IN THE COURT OF APPEAL OF THE STATE OF CALIFORNIA

SECOND APPELLATE DISTRICT

DIVISION THREE
In re the Marriage of FRANK and NINA ALVIZO. B287476
FRANK ALVIZO,

Plaintiff and Appellant,

v.

NINA ALVIZO,

Defendant and Respondent. Los Angeles County

Super. Ct. No. BD602649
APPEAL from an order of the Superior Court of Los Angeles County, Lynn H. Scaduto, Judge. Affirmed.

Law Offices of Richard A. Marcus and Richard A. Marcus for Plaintiff and Appellant.

Law Office of Aaron Leetch and Aaron J. Leetch for Defendant and Respondent.

INTRODUCTION

Frank Alvizo appeals from a family court order permanently renewing a Domestic Violence Restraining Order (DVRO) protecting his ex-wife Nina Alvizo. He argues he was denied due process of law because the court would not consider evidence from a custody hearing held several years earlier. But Frank neither requested judicial notice of the documents at issue nor attempted to admit them as exhibits below. Accordingly, we conclude Frank has forfeited the issue, and we affirm.

BACKGROUND

Nina and Frank married in 2003. They have three minor children.

In October 2012, Nina and Frank got into a physical altercation in front of their oldest two children. As a result, Frank moved out of the house, and Nina obtained a criminal protective order against him. In December 2012, Frank and Nina reconciled. They resumed their marital relationship and had a third child the next year.

In May 2014, Frank and Nina got into an argument while driving home from a couples’ retreat, and Frank threatened to kill Nina if she took the children away from him.

The couple separated on May 24, 2014, and on May 29, 2014, Nina filed an application for a DVRO. She was granted a temporary DVRO pending a hearing on the matter.

On June 2, 2014, Frank filed a petition to dissolve the marriage. On October 21, 2014, after a contested evidentiary hearing before Judge Marc D. Gross, the court issued a three-year DVRO protecting Nina from Frank.
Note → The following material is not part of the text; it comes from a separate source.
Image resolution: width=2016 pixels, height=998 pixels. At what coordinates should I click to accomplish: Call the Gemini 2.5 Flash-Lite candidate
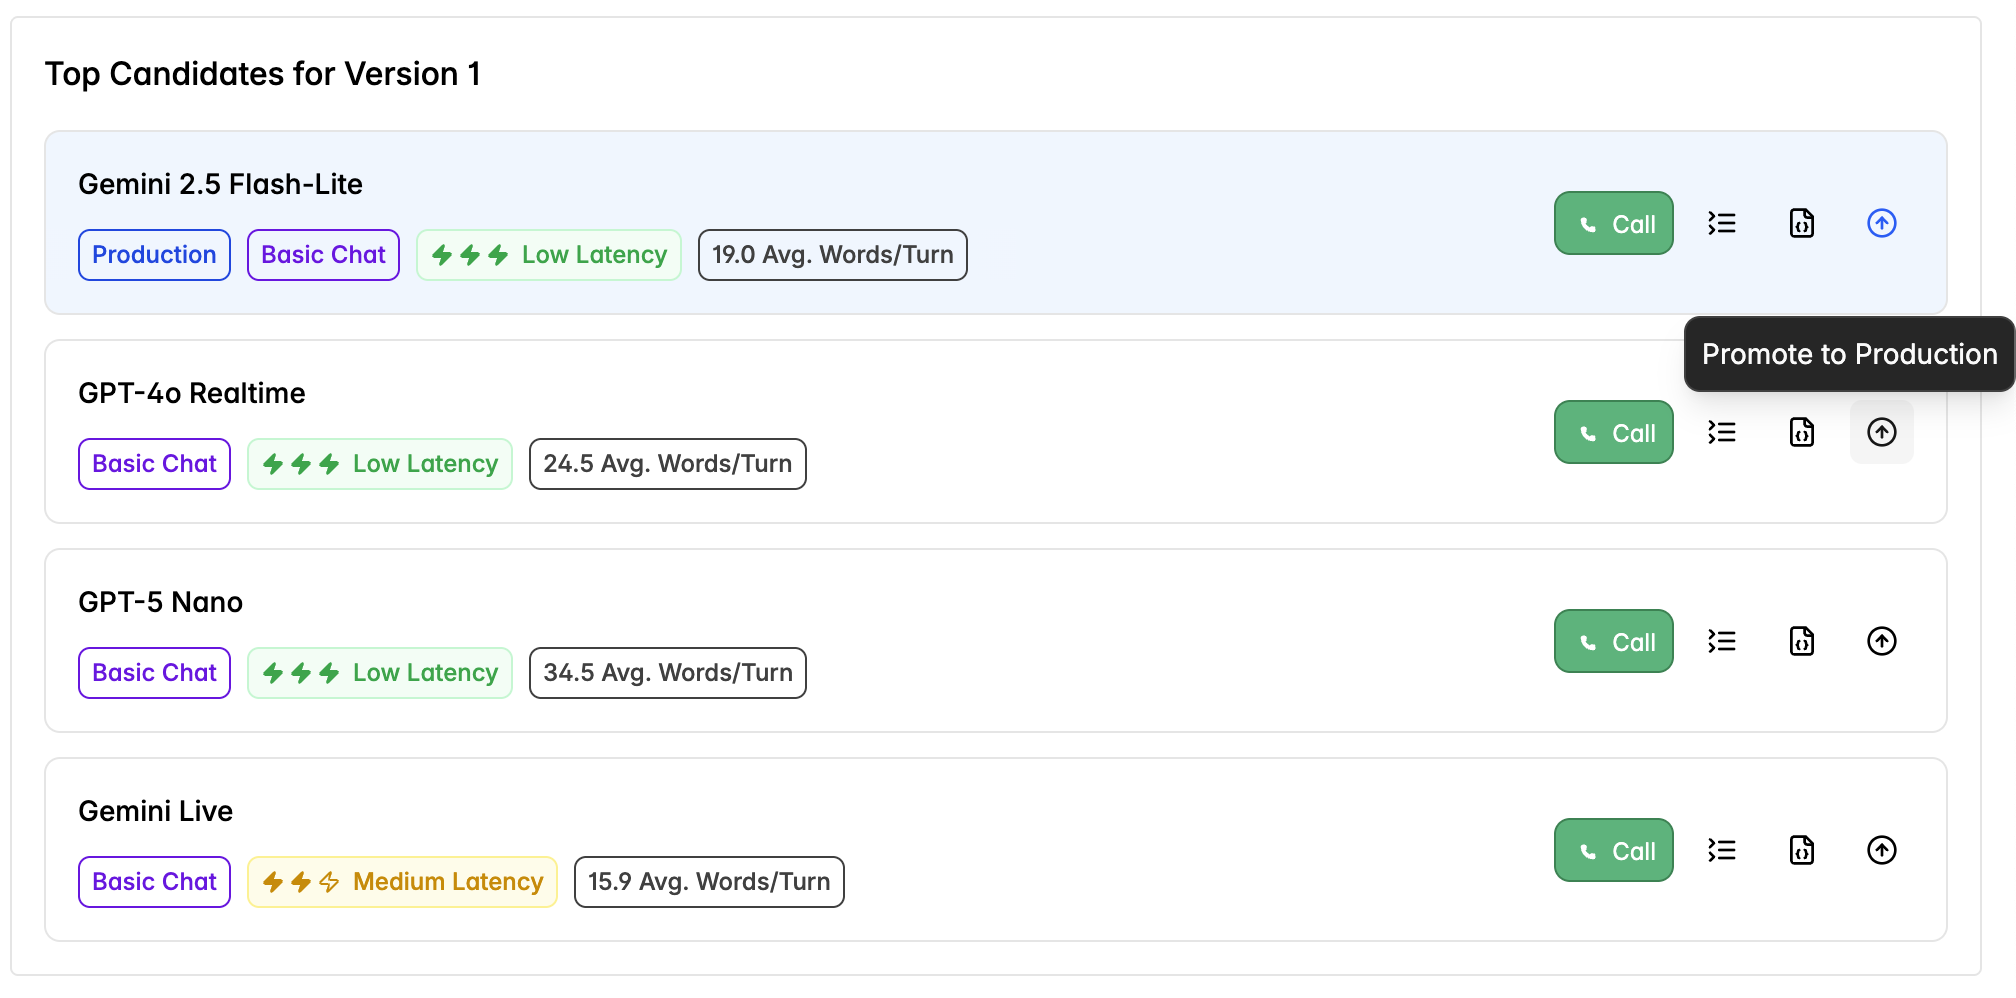[x=1613, y=223]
The DVRO would expire on October 21, 2017 at 5:00 p.m.

Nina subsequently filed a request to relocate with the children to her home state of Illinois. The court appointed an expert to conduct a child custody evaluation. On June 18, 2015, based on the evaluator’s written report and testimony at a contested hearing, Judge Gross concluded Frank had overcome the Family Code section 3044 presumption, and, if Nina moved to Illinois, it would be in the children’s best interests to remain with Frank in California.

On August 6, 2015, the court entered a stipulated judgment on the bifurcated issue of custody and visitation, effectively denying Nina’s request to relocate with the children. The court found Nina’s “motivations for the proposed move [were] mixed. While the court [did] believe there [was] an element of good faith to the move, the court also believe[d] there [was] an element motivating the move of an attempt to avoid father.”

A judgment of dissolution of marriage was entered on October 21, 2016.

On October 20, 2017, Nina filed a timely request to renew the DVRO permanently. Frank was personally served with the renewal request on October 22, 2017.

On November 17, 2017, Judge Lynn H. Scaduto held a three-hour contested hearing on the renewal request. Both Nina and Frank testified. The court heard argument, then granted Nina’s request for permanent renewal of the DVRO.

Frank filed a timely notice of appeal. (See Molinaro v. Molinaro (2019) 33 Cal.App.5th 824, 831, fn. 6 [issuance of a DVRO is an appealable order under Fam. Code, § 904.1, subd. (a)(6)].)

DISCUSSION

Frank insists he “was deprived of the right to a fair trial when the family law court refused to consider critical evidence consisting of the custody evaluation report and addendum, the evaluator’s testimony, and the Court’s own files.” We disagree.

1. Legal Principles
2.
A court may take judicial notice of the records of any court of this state—including materials contained in its own files. (Evid. Code, § 452, subd. (d)(1).) The court must judicially notice such records if “a party requests it” and the requesting party “furnishes the court with sufficient information to enable it to take judicial notice of the matter.” (§ 453.) But the rules of evidence are not self-executing; the court is not required to take judicial notice absent a request. (People v. Amaya (2015) 239 Cal.App.4th 379, 386.)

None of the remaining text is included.